→ Stated goal A
Copy out the entries word for word, everything from the line containing "This screenshot has width=1000, height=845." down to the line containing "Action: pos(228,626)", both included. Leave out the pictures.

09.07.11 my brain is on extra-cyber-speed today…flying this way and that, drawing like a fiend, pen filling paper, words tearing across the page…and a thought keeps popping up front: that goofy whole ‘secret’ thing, i realize it works. i call it something else, and i go about it a bit differently, but i’m floating in a pool of my design, figuratively.
if you build it, they will come!
09.05.11 well i am so incredibly sated, i don’t even know what to say.
i’ve been doing a lot of shopping lately. not the kind of shopping where a bunch of gals get together and troll the malls, boulevards and chic streets, stopping for tapas and sipping prosecco. although that doesn’t sound like torture, my shopping is all about setting two of my three up in their very own pads.
yes, it’s college, and yes, they’ve still got some learning and living to do before they’re officially hatched, but this is a big step and one that makes me feel so privileged to be invited along for.
so, the shopping is all about the tools that one needs to set up house. and we’ve noticed, after two weekends in a row consisting of four car loads and one very big truck, that we’re of the school that practices ‘more is more’…..despite the looks, eye rolls and side glances from the observers who, inexplicably, arrive at college with two suitcases and a toothbrush.
that is so not us!
the thing of it is, home is where you hang your hat, but also where you curl up on a couch with a cozy blanket, pop in one of your favorite old movies, treat yourself to a familiar sweet easy feeling. it’s where guests, expected or not, are offered a cool drink (or a cup of coffee), a snack, a sandwich, an omelette, a brimming bowl of soup, or a tasty homemade dinner…served in colorful, ceramic, vintage, quirky, sturdy, solid dishes. if you’re feeling a bit under the weather, the first thing you do, after sizing up your advil and vitamin supplies, is brew a nice cup of tea…with honey and settle down with a really good book. when you feel the itch to be creative (as these kids surely show), you grab your sketch pad, pen, box stuffed full of markers, japanese & italian paper, scissors and glue. time to study? don’t even think about flipping the switch to those nasty overhead lights…turn the switch on those darling soft light lamps that warm the room and draw you in to focus. ready for bed? crawl under the layers of soft cotton, wool, the perfect pillow, textures all wafting you off to sweet, safe dreams.
the stuff that has been gathered and delivered, unpacked and set up, arranged and rearranged…setting the stage, lovingly and with immeasurable vim and vigor, to a quality, enriched, sophisticated, warm and ever-so welcoming home.
so, the shopping? not a stitch of stuff for the old folks watching the birds fly the nest.
so why is it that i feel like i’ve lucked into the biggest loot of all? the look of these two children as they settle in. the sound of their voices as they call to say how happy they are. the ping zing zap of a text, chockful of a string of big bright red emoji hearts.
nourishing and being beyond nourished. yep, this love thing is wild. the more you give, the more you get.
09.04.11 long day, long time a comin’.
the object has been to tenderly guide the sweet things from there to here. wow.
09.03.11 yesterday i was in the kitchen with hallie and corey…all of us in the same space but in entirely different universes, thanks to our addiction to our smarty pants iphones.
i heard corey mention, in whispered tones, “the cubs” to her fabulous pal, athena marie. without missing a beat, i said, “9th inning.”

→ Stated goal B
In the blog post, what did the writer say upon hearing Corey mention "the cubs"?

→ Data listing
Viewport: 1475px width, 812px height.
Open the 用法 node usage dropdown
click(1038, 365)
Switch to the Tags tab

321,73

* * *

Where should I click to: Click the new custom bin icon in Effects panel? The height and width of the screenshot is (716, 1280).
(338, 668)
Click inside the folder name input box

...

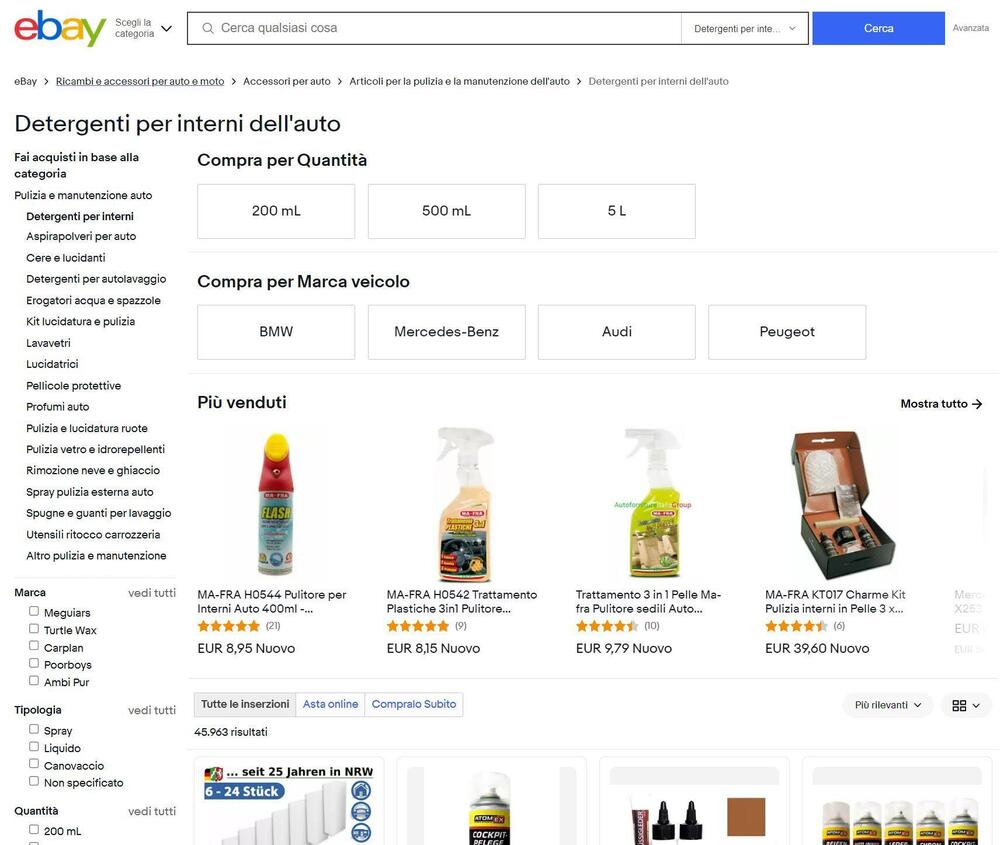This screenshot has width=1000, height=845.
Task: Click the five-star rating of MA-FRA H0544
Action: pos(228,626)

→ Written reply A
This screenshot has width=1000, height=845.
Task: Click the five-star rating of MA-FRA H0544
Action: pos(228,626)

→ Written reply B
"9th inning."